Standard Chartered bank tells employees to stay off Zoom

Video and online chat platform, Zoom, has surged in popularity during this time of lockdown and self isolation.

But it recently came under scrutiny for privacy lapses.

And last week, Standard Charted became the first big bank known to tell employees to stay off Zoom.

According to a memo seen by Reuters, the ban is over cybersecuriy concerns.

The London-based bank is the latest to distance itself from Zoom after interlopers exposed security flaws.

Some burst bursting into strangers' video chats in the nude, inserted lewd images into presentations or fired off racial slurs.

The bank's memo also warned against using Google Hangouts for virtual gatherings.

Experts say Zoom and Hangouts don't offer the level of encryption of conversations compared to rivals like Cisco Webex, Microsoft Teams or BlueJeans Meetings.

A Standard Chartered spokeswoman declined to comment over the memo.

But she said cybersecurity remains a top priority for staff.

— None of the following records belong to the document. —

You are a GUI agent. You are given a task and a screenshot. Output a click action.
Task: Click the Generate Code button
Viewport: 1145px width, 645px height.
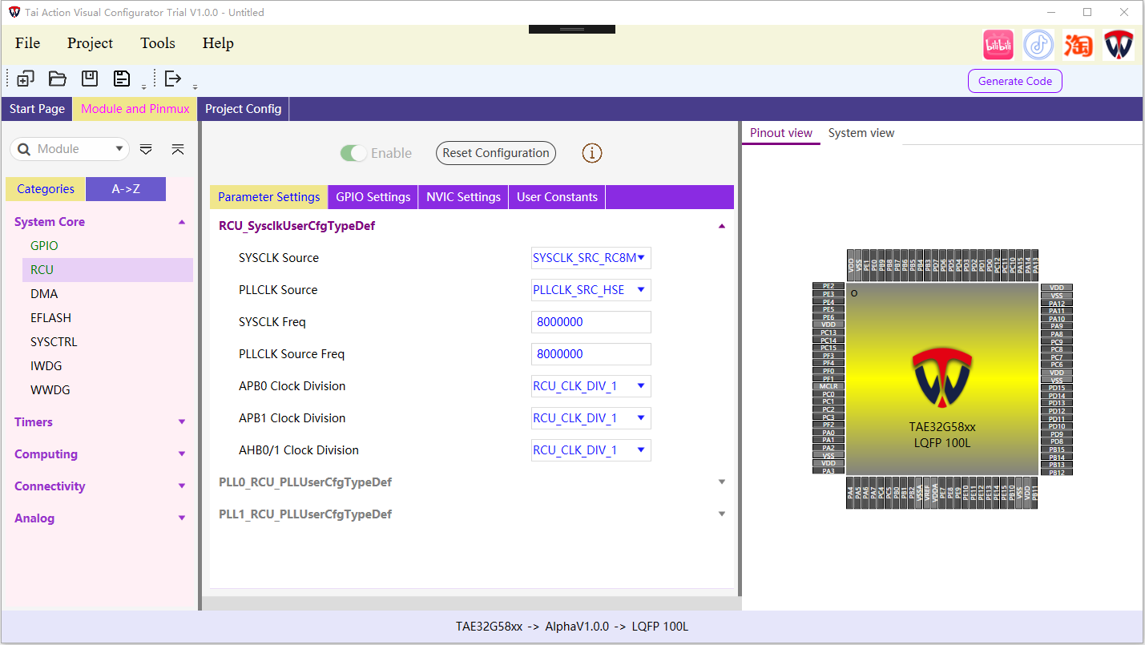click(x=1014, y=81)
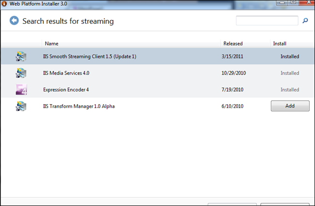The height and width of the screenshot is (206, 315).
Task: Focus the search text box
Action: point(267,21)
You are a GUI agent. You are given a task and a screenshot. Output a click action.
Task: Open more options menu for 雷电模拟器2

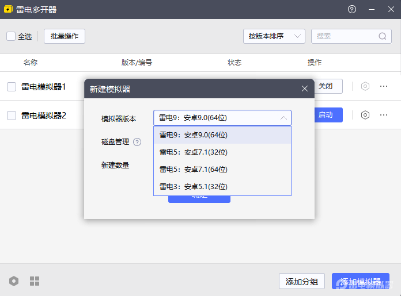click(384, 115)
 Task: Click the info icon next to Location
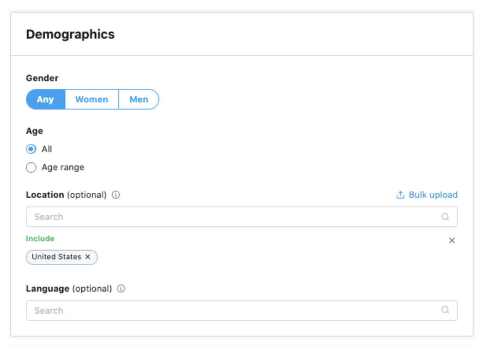click(x=115, y=195)
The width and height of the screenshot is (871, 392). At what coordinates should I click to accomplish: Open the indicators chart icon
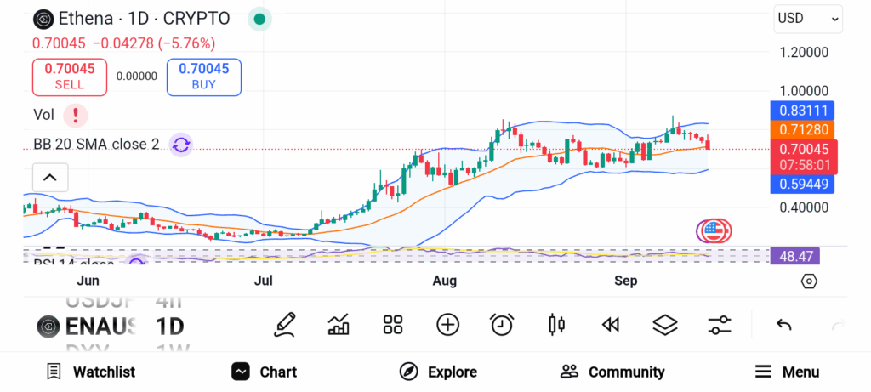point(339,324)
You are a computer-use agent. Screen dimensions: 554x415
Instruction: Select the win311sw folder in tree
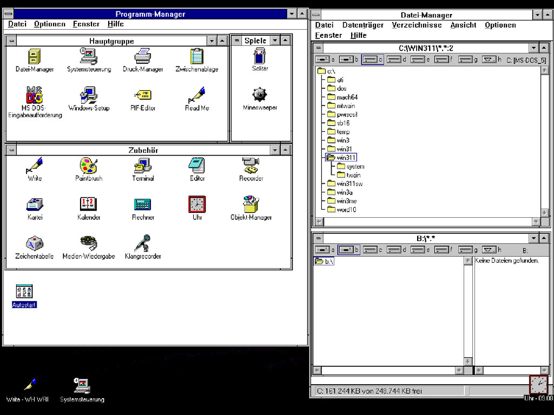(345, 184)
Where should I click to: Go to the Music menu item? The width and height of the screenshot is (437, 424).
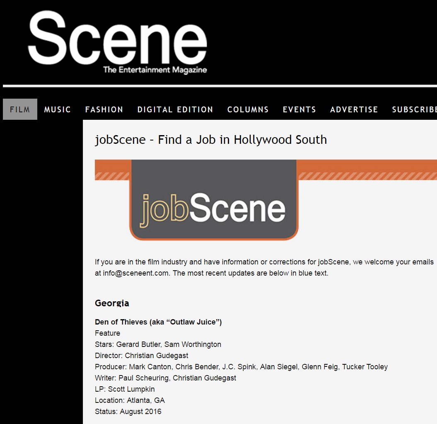click(x=58, y=109)
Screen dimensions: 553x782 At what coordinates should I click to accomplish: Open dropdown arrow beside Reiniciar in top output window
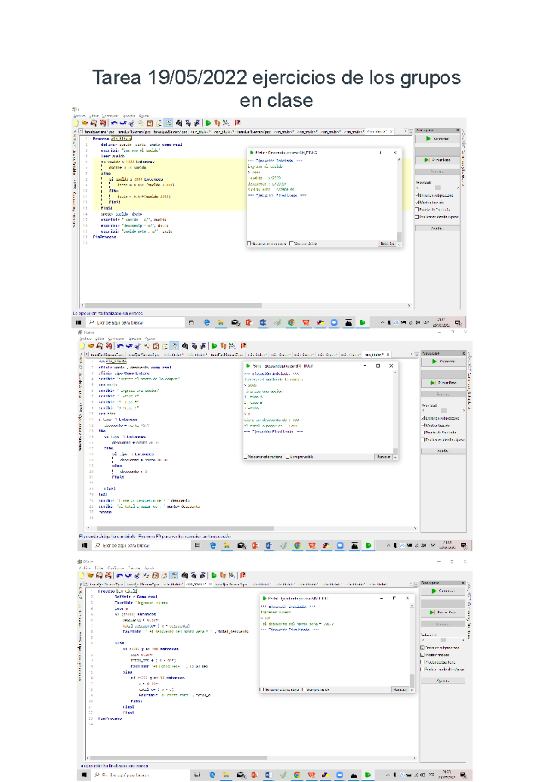pos(399,244)
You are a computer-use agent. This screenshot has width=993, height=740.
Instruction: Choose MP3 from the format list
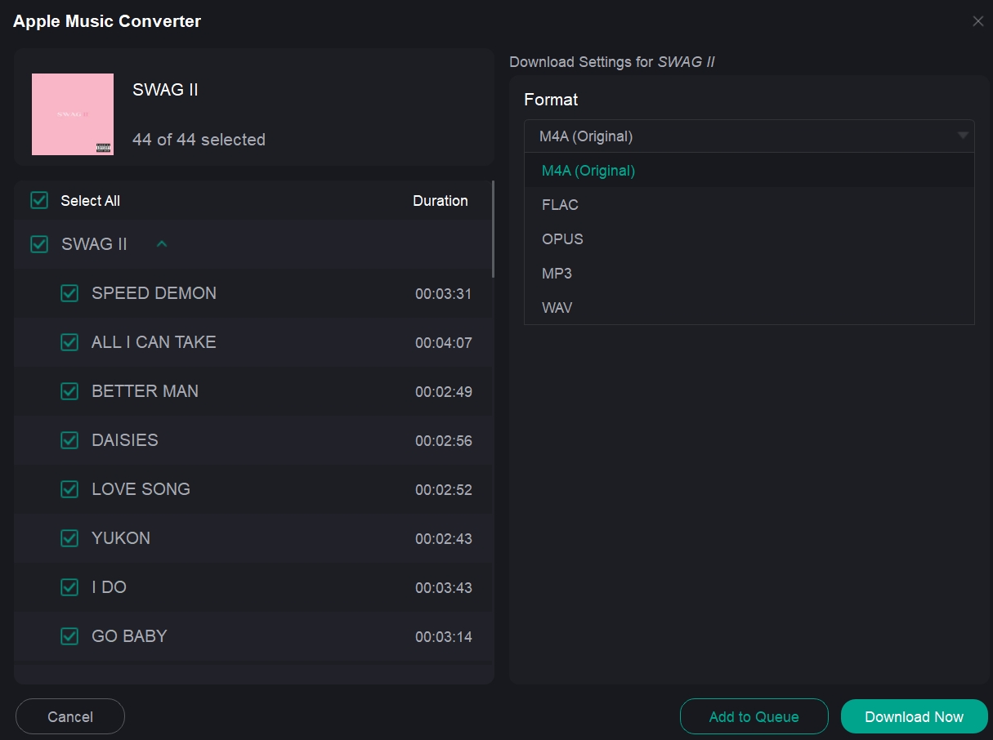point(557,274)
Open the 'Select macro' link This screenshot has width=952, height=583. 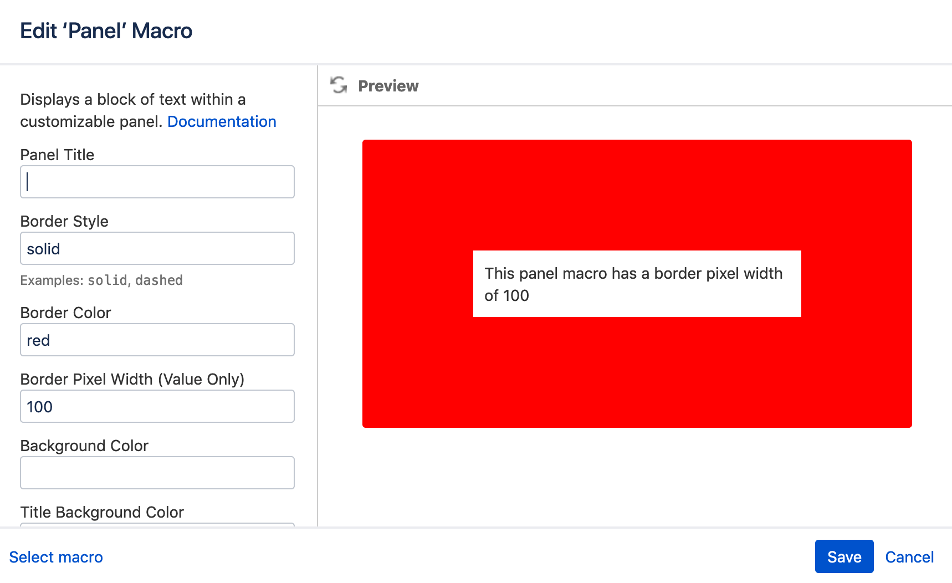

Zoom in March had about 200 million people using its system every day, up from 10 million last year.

The company did not immediately respond to a request for comment.

Video Transcript

- Video and online chat platform Zoom has surged in popularity during this time of lockdown and self-isolation. But it recently came under scrutiny for privacy lapses. And last week, Standard Chartered became the first big bank known to tell employees to stay off Zoom. According to a memo seen by Reuters, the ban is over cybersecurity concerns. The London-based bank is the latest to distance itself from Zoom after interlopers exposed security flaws. Some burst into strangers' video chats in the nude, inserted lewd images into presentations, or fired off racial slurs.

The bank's memo also warned against using Google Hangouts for virtual gatherings. Experts say Zoom and Hangouts don't offer the level of encryption of conversations like Cisco Webex, Microsoft Teams, or BlueJeans Meetings. A Standard Chartered spokeswoman declined to comment over the memo, but she said cybersecurity remains a top priority for staff. Zoom, in March, had about 200 million people using its system every day, up from $10 million last year. The company did not immediately respond to a request for comment.